We've always used CSV as our default format and it is fairly well defined as part of RFC 4180.

@danamouk, TSV is inconsistent with (1) the other data files in this repository and (2) the data files that you will be releasing as part of the Northwestern project.

matentzn commented 12 months ago

It's not a big deal, but we have always pushed for TSV from everything, because, among others, of the need to escape the (frequent) commas in entity labels.. you can scroll through here for details: https://mapping-commons.github.io/sssom/spec/#serialisation

It also has the advantage that standard tools (esp. validators) can process the files more easily, but I guess this is debatable.

tompollard commented 12 months ago

It's not a big deal, but we have always pushed for TSV from everything, because, among others, of the need to escape the (frequent) commas in entity labels

Following the RFC spec by quoting strings (or at least strings with commas) solves the issue of commas in labels. " characters would need escaping, but I'm guessing these don't appear especially frequently in the labels?

Tabs appear pretty frequently in the strings that we work with, and the benefit of commas over tabs is that they are easier to see!

matentzn commented 12 months ago

Sure,sounds good!

If you get make an issue at https://github.com/mapping-commons/sssom/issues explaining why you prefer to, and will, push for CSv, that will be helpful in prioritising respective tool support! Should not be an issue.

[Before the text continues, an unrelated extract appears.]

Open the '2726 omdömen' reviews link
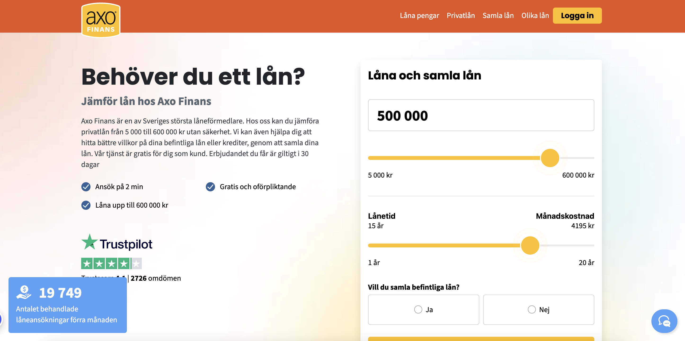 [x=155, y=278]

Sorry about the suggestion wit TSV!

tompollard commented 12 months ago

If you get make an issue at https://github.com/mapping-commons/sssom/issues explaining why you prefer to, and will, push for CSV, that will be helpful in prioritising respective tool support

Thanks, I'm glad you raised this point and it is helpful to talk this through. It's not so much that I think one is better than the other, more that we made a decision to use CSV in the past and I'm trying to understand whether there are good reasons to switch.

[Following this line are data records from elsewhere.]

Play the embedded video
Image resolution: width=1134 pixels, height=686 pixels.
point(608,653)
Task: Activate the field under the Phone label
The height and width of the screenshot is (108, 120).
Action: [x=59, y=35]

danamouk commented 11 months ago

Thanks @tompollard & @matentzn for your suggestions on our initial vital signs mapping! This will be really helpful as we map the rest of the mappings to SSSOM format. I have retained the csv file format and updated the mapping justification to semapv:ManualMappingCuration.

@tompollard if we are happy with the changes, feel free to merge this pull request #1417 , and close #1660 and we can update any issues or changes that come up in another pull request!